Collection entries:
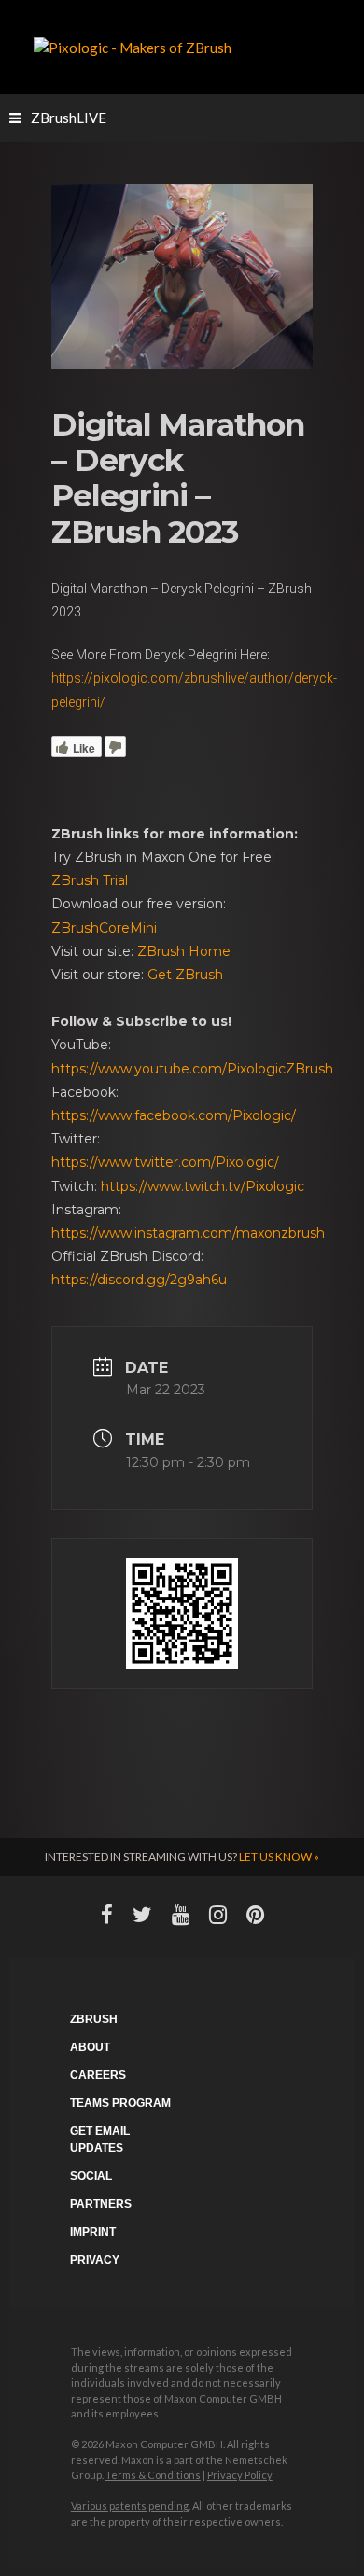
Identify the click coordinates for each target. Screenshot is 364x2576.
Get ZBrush (185, 974)
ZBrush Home (184, 951)
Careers (98, 2075)
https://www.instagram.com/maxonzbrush (188, 1233)
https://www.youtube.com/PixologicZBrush (192, 1068)
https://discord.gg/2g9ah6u (139, 1279)
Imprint (93, 2231)
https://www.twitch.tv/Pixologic (202, 1186)
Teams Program (120, 2103)
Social (91, 2175)
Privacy (94, 2259)
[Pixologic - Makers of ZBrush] (132, 45)
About (90, 2047)
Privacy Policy (240, 2475)
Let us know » (279, 1856)
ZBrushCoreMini (104, 928)
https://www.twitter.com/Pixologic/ (165, 1162)
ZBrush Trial (89, 880)
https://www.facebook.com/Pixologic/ (173, 1115)
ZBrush (94, 2019)
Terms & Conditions (153, 2475)
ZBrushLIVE (68, 117)
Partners (101, 2203)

Exercise prompt: The answer must be all the lines above that hold the word "https".

Exercise response:
https://www.instagram.com/maxonzbrush (188, 1233)
https://www.youtube.com/PixologicZBrush (192, 1068)
https://discord.gg/2g9ah6u (139, 1279)
https://www.twitch.tv/Pixologic (202, 1186)
https://www.twitter.com/Pixologic/ (165, 1162)
https://www.facebook.com/Pixologic/ (173, 1115)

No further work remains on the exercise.